A more accurate title would be: 'A Description of some English School Education Policies'.

There is nothing in this book about the education policies followed either in other anglophone countries, or in neighbouring countries in Europe. The result is a text that fails to contextualise. How can the reader make sense of the information about the introduction of the National Curriculum in England, for example, without knowing how, or if, this fitted into a wider trend? If the National Curriculum was the chosen policy solution in England, what solutions did other countries choose, and with what results?

Indeed, the authors hardly even mention the different policies pursued in Scotland, Wales or Northern Ireland; they thereby waste a valuable opportunity to compare and contrast different policies, philosophies and outcomes.

The book's evidence base seems somewhat limited; research findings that could help the reader to understand the outcomes of policies are seldom mentioned. Surely it is relevant to ask, for example, how the policies described actually impacted upon student performance. But this kind of question is not addressed.

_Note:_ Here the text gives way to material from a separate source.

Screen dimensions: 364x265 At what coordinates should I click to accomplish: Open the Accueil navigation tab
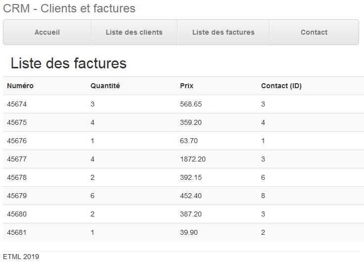click(x=47, y=32)
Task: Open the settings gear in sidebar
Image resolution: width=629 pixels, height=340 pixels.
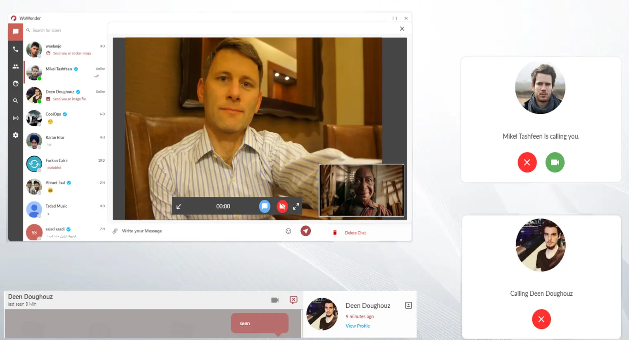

Furthermore, the text focuses almost exclusively on schools. Policy approaches to education before compulsory school age, education in the workplace, informal and non-formal education, or lifelong learning, are not described. This means that the reader cannot situate the information provided in its wider regional, let alone national or international context.

So, while the authors present a clear and accessible, diachronic description of major developments in English government policy on school education, they have some further work to do before this book can accurately be called 'Key Issues in Education Policy'.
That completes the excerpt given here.